---
title: "All model runner options"
output:
  rmarkdown::html_vignette: default
vignette: >
  %\VignetteIndexEntry{All model runner options}
  %\VignetteEngine{knitr::rmarkdown}
  %\VignetteEncoding{UTF-8}
---

This article breaks down all the options available when running `mbg`
models. For a summary of these terms, see the documentation for the
[mbg::MBGModelRunner$new()
method](../reference/MbgModelRunner.html#method-new-)

-----

# 1: MBG model basics

The model always requires two terms: `input_data`, which includes all
point observations of the outcome to be estimated, and `id_raster`,
which lays out the study area.

## 1.A: Input data

Formatted as a `data.frame` or `data.table::data.table`. Should contain
at least the following fields:

  - `indicator`: Contains the outcome to be modeled. For binomial or
    Poission MBG models, this is the numerator. For Gaussian models,
    this is the observed mean.
  - `samplesize`: Only required for binomial or Poisson data. This is
    the denominator for each observations.
  - `sd`: Only required for Gaussian models. This is the observed
    standard deviation for each observation.
  - `x`: The point’s x position, in the same coordinate reference system
    as the ID raster. For unprojected data, this is the longitude
  - `y`: The points y position, in the same coordinate reference system
    as the ID raster. For unprojected data, this is the latitude
  - `cluster_id`: A unique identifier for each row in the data

## 1.B: ID raster

A `terra::SpatRaster` object meeting the following requirements:

  - Has a single layer
  - Covers the entire study area
  - Contains non-NA pixel values for pixels that should be estimated by
    the model

An ID raster can be created using the `mbg::build_id_raster` function.

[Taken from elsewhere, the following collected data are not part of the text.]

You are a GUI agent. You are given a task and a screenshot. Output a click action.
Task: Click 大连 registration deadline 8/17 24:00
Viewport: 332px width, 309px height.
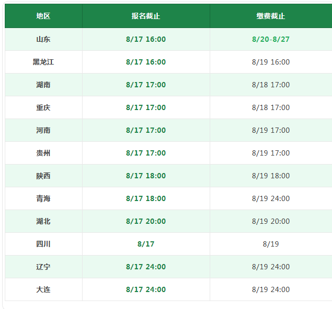click(146, 289)
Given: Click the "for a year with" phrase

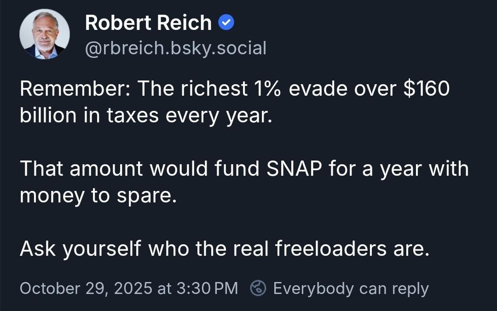Looking at the screenshot, I should tap(399, 169).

Before running a model, you could use the `terra::extract` function to
ensure that all points in your input data overlap a non-NA pixel in the
ID raster.

-----

# 2: Model family and link function

The arguments `inla_family`, `inla_link`, and `inverse_link` give the
relationship between the observed data and the linear combination of
effects that make up the model. The model defaults specify a binomial
likelihood:

  - `inla_family = 'binomial'`
  - `inla_link = 'logit'`
  - `inverse_link = 'plogis'`

For binomial data, each data point with numerator \(y_i\) and
denominator \(N_i\) is evaluated against a probability \(p_i\), which is
governed by a logit-linear combination of model effects:

\[
y_i \sim Binomial(N_i, p_i)
\\
logit(p_i) = \ ...
\]

The actual model effects (\(...\)) are described in the following
section.

-----

# 3: Model effects

The model currently has four effect types which can be toggled and
controlled via settings passed to `mbg::MbgModelRunner`.

## 3.A: Covariate effects

Relevant settings:

  - `use_covariates` (default `TRUE`)
  - `covariate_rasters` (default `NULL`)
  - `use_stacking` (default `FALSE`)

A covariate effect will only be included if `use_covariates` is `TRUE`
(the default) and `covariate_rasters` are passed. The
`covariate_rasters` are an optional list of `terra::SpatRaster`
pixel-level predictive covariates. They can be incorporated into the
model in two different ways depending on the value of `use_stacking`:

### 3.A.i: Standard covariate effect

Only applied if a covariate effect is included and `use_stacking` is
`FALSE` (the default).

The covariate effect at observation \(i\) is
\(\gamma^{covariates}_i = \vec{\beta}X_{s_i}\), where \(\vec{\beta}\)
are linear effects on the matrix of covariate values \(X\) evaluated at
the location of observation \(i\) (\(s_i\)).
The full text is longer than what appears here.